Problem details: Copy the data below line for line, keeping every character as it is.

Entries from a collection:
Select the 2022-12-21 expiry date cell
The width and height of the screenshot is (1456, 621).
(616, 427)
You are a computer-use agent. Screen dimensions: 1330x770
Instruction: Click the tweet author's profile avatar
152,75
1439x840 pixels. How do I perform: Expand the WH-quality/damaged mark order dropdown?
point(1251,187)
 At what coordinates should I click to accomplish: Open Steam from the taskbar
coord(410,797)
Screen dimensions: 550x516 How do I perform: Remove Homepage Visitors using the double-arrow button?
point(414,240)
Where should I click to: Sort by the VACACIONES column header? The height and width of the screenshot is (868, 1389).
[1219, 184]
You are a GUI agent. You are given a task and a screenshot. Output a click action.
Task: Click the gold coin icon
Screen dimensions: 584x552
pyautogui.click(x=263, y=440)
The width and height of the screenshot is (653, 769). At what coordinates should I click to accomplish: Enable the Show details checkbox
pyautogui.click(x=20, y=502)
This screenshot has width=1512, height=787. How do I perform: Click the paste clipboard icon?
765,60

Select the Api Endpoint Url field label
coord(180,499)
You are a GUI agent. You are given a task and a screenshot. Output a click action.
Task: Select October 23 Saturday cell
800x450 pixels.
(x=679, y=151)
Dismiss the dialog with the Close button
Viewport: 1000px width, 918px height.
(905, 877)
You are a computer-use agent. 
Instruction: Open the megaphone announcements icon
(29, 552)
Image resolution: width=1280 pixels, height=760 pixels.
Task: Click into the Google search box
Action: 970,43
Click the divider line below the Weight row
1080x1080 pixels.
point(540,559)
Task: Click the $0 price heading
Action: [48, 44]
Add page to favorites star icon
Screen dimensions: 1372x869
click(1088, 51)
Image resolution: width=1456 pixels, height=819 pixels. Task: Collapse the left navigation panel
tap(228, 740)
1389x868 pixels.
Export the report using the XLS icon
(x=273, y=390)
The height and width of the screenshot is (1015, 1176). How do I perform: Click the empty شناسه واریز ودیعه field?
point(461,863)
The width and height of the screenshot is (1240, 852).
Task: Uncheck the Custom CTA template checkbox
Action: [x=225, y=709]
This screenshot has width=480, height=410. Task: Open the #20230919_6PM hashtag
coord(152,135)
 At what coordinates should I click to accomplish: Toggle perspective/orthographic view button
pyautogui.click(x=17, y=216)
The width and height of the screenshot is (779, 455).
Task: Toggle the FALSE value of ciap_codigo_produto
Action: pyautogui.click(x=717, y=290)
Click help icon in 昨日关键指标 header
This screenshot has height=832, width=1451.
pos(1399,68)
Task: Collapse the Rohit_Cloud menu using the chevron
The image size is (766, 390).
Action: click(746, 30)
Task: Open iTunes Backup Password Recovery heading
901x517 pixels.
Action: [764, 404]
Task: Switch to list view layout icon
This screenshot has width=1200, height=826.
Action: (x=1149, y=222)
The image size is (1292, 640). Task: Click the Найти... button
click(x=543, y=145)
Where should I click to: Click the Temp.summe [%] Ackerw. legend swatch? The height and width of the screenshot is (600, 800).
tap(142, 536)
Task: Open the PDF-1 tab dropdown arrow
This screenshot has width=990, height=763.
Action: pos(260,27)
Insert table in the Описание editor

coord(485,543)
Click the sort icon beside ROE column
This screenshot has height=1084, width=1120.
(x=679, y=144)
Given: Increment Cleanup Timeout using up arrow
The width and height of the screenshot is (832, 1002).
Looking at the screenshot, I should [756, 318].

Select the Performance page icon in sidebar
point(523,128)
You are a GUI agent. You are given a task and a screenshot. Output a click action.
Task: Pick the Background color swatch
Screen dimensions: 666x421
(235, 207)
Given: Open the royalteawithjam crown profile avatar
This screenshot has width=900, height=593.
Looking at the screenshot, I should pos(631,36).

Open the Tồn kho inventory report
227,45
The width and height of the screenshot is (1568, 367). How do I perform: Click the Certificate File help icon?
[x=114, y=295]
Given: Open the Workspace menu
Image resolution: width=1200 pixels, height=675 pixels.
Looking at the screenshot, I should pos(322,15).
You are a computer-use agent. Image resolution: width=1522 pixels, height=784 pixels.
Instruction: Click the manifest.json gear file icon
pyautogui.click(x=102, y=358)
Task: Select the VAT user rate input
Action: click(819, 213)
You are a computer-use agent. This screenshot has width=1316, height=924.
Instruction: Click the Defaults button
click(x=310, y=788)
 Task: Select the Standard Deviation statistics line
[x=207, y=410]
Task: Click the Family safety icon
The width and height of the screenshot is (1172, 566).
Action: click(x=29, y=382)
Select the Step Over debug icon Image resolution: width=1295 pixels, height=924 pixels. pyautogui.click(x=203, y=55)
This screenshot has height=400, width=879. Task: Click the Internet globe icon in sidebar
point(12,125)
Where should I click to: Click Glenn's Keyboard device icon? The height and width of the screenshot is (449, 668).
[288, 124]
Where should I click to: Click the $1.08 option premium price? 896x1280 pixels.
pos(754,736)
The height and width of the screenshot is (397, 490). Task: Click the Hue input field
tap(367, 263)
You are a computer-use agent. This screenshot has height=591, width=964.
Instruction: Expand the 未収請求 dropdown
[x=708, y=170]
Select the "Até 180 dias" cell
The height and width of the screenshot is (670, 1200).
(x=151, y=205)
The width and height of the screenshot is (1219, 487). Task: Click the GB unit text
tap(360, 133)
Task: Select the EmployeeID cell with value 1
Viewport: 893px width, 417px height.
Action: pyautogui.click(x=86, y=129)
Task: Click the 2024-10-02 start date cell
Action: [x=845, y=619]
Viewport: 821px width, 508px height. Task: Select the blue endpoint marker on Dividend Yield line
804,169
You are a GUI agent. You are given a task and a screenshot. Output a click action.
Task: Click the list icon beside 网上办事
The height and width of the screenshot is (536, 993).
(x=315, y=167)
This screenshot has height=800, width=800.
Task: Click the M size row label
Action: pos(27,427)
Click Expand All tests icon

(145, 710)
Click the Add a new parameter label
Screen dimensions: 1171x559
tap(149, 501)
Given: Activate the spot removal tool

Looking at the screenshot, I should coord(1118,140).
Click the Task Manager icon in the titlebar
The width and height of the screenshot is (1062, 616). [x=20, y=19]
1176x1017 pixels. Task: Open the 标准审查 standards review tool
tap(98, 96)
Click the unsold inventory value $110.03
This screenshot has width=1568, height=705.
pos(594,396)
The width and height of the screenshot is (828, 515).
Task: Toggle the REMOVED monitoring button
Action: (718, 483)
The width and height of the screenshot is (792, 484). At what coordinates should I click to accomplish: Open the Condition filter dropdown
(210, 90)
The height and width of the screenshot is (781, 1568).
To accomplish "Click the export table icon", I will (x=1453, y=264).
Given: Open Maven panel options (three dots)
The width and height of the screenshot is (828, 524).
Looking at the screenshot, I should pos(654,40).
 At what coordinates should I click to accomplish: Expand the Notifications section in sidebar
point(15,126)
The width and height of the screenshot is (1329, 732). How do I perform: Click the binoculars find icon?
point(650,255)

Task output:
Select the 2022-12-21 expiry date cell
The width and height of the screenshot is (1456, 621).
(616, 427)
You are a computer-use agent. Screen dimensions: 1330x770
Instruction: Click the tweet author's profile avatar
152,75
1439x840 pixels. How do I perform: Expand the WH-quality/damaged mark order dropdown?
point(1251,187)
 At what coordinates should I click to accomplish: Open Steam from the taskbar
coord(410,797)
Screen dimensions: 550x516 How do I perform: Remove Homepage Visitors using the double-arrow button?
point(414,240)
Where should I click to: Sort by the VACACIONES column header? The height and width of the screenshot is (868, 1389).
[1219, 184]
You are a GUI agent. You are given a task and a screenshot. Output a click action.
Task: Click the gold coin icon
Screen dimensions: 584x552
pyautogui.click(x=263, y=440)
The width and height of the screenshot is (653, 769). At what coordinates should I click to accomplish: Enable the Show details checkbox
pyautogui.click(x=20, y=502)
This screenshot has width=1512, height=787. How do I perform: Click the paste clipboard icon?
765,60

Select the Api Endpoint Url field label
coord(180,499)
You are a GUI agent. You are given a task and a screenshot. Output a click action.
Task: Select October 23 Saturday cell
800x450 pixels.
(x=679, y=151)
Dismiss the dialog with the Close button
Viewport: 1000px width, 918px height.
(905, 877)
You are a computer-use agent. 
Instruction: Open the megaphone announcements icon
(29, 552)
Image resolution: width=1280 pixels, height=760 pixels.
Task: Click into the Google search box
Action: 970,43
Click the divider line below the Weight row
1080x1080 pixels.
point(540,559)
Task: Click the $0 price heading
Action: [48, 44]
Add page to favorites star icon
Screen dimensions: 1372x869
click(1088, 51)
Image resolution: width=1456 pixels, height=819 pixels. Task: Collapse the left navigation panel
tap(228, 740)
1389x868 pixels.
Export the report using the XLS icon
(x=273, y=390)
The height and width of the screenshot is (1015, 1176). How do I perform: Click the empty شناسه واریز ودیعه field?
point(461,863)
The width and height of the screenshot is (1240, 852).
Task: Uncheck the Custom CTA template checkbox
Action: [x=225, y=709]
This screenshot has width=480, height=410. Task: Open the #20230919_6PM hashtag
coord(152,135)
 At what coordinates should I click to accomplish: Toggle perspective/orthographic view button
pyautogui.click(x=17, y=216)
The width and height of the screenshot is (779, 455).
Task: Toggle the FALSE value of ciap_codigo_produto
Action: pyautogui.click(x=717, y=290)
Click help icon in 昨日关键指标 header
This screenshot has height=832, width=1451.
pos(1399,68)
Task: Collapse the Rohit_Cloud menu using the chevron
The image size is (766, 390).
Action: click(746, 30)
Task: Open iTunes Backup Password Recovery heading
901x517 pixels.
Action: [764, 404]
Task: Switch to list view layout icon
This screenshot has width=1200, height=826.
Action: (x=1149, y=222)
The image size is (1292, 640). Task: Click the Найти... button
click(x=543, y=145)
Where should I click to: Click the Temp.summe [%] Ackerw. legend swatch? The height and width of the screenshot is (600, 800).
tap(142, 536)
Task: Open the PDF-1 tab dropdown arrow
This screenshot has width=990, height=763.
Action: pos(260,27)
Insert table in the Описание editor

coord(485,543)
Click the sort icon beside ROE column
This screenshot has height=1084, width=1120.
(x=679, y=144)
Given: Increment Cleanup Timeout using up arrow
The width and height of the screenshot is (832, 1002).
Looking at the screenshot, I should [756, 318].

Select the Performance page icon in sidebar
point(523,128)
You are a GUI agent. You are given a task and a screenshot. Output a click action.
Task: Pick the Background color swatch
Screen dimensions: 666x421
(235, 207)
Given: Open the royalteawithjam crown profile avatar
This screenshot has width=900, height=593.
Looking at the screenshot, I should pos(631,36).

Open the Tồn kho inventory report
227,45
The width and height of the screenshot is (1568, 367). How do I perform: Click the Certificate File help icon?
[x=114, y=295]
Given: Open the Workspace menu
Image resolution: width=1200 pixels, height=675 pixels.
Looking at the screenshot, I should pos(322,15).
You are a computer-use agent. Image resolution: width=1522 pixels, height=784 pixels.
Instruction: Click the manifest.json gear file icon
pyautogui.click(x=102, y=358)
Task: Select the VAT user rate input
Action: click(819, 213)
You are a computer-use agent. This screenshot has width=1316, height=924.
Instruction: Click the Defaults button
click(x=310, y=788)
 Task: Select the Standard Deviation statistics line
[x=207, y=410]
Task: Click the Family safety icon
The width and height of the screenshot is (1172, 566).
Action: click(x=29, y=382)
Select the Step Over debug icon Image resolution: width=1295 pixels, height=924 pixels. pyautogui.click(x=203, y=55)
This screenshot has height=400, width=879. Task: Click the Internet globe icon in sidebar
point(12,125)
Where should I click to: Click Glenn's Keyboard device icon? The height and width of the screenshot is (449, 668).
[288, 124]
Where should I click to: Click the $1.08 option premium price? 896x1280 pixels.
pos(754,736)
The height and width of the screenshot is (397, 490). Task: Click the Hue input field
tap(367, 263)
You are a computer-use agent. This screenshot has height=591, width=964.
Instruction: Expand the 未収請求 dropdown
[x=708, y=170]
Select the "Até 180 dias" cell
The height and width of the screenshot is (670, 1200).
(x=151, y=205)
The width and height of the screenshot is (1219, 487). Task: Click the GB unit text
tap(360, 133)
Task: Select the EmployeeID cell with value 1
Viewport: 893px width, 417px height.
Action: pyautogui.click(x=86, y=129)
Task: Click the 2024-10-02 start date cell
Action: [x=845, y=619]
Viewport: 821px width, 508px height. Task: Select the blue endpoint marker on Dividend Yield line
804,169
You are a GUI agent. You are given a task and a screenshot. Output a click action.
Task: Click the list icon beside 网上办事
The height and width of the screenshot is (536, 993).
(x=315, y=167)
This screenshot has height=800, width=800.
Task: Click the M size row label
Action: pos(27,427)
Click Expand All tests icon

(145, 710)
Click the Add a new parameter label
Screen dimensions: 1171x559
tap(149, 501)
Given: Activate the spot removal tool

Looking at the screenshot, I should coord(1118,140).
Click the Task Manager icon in the titlebar
The width and height of the screenshot is (1062, 616). [x=20, y=19]
1176x1017 pixels. Task: Open the 标准审查 standards review tool
tap(98, 96)
Click the unsold inventory value $110.03
This screenshot has width=1568, height=705.
pos(594,396)
The width and height of the screenshot is (828, 515).
Task: Toggle the REMOVED monitoring button
Action: (718, 483)
The width and height of the screenshot is (792, 484). At what coordinates should I click to accomplish: Open the Condition filter dropdown
(210, 90)
The height and width of the screenshot is (781, 1568).
To accomplish "Click the export table icon", I will (x=1453, y=264).
Given: Open Maven panel options (three dots)
The width and height of the screenshot is (828, 524).
Looking at the screenshot, I should pos(654,40).
 At what coordinates should I click to accomplish: Expand the Notifications section in sidebar
point(15,126)
The width and height of the screenshot is (1329, 732). How do I perform: Click the binoculars find icon?
point(650,255)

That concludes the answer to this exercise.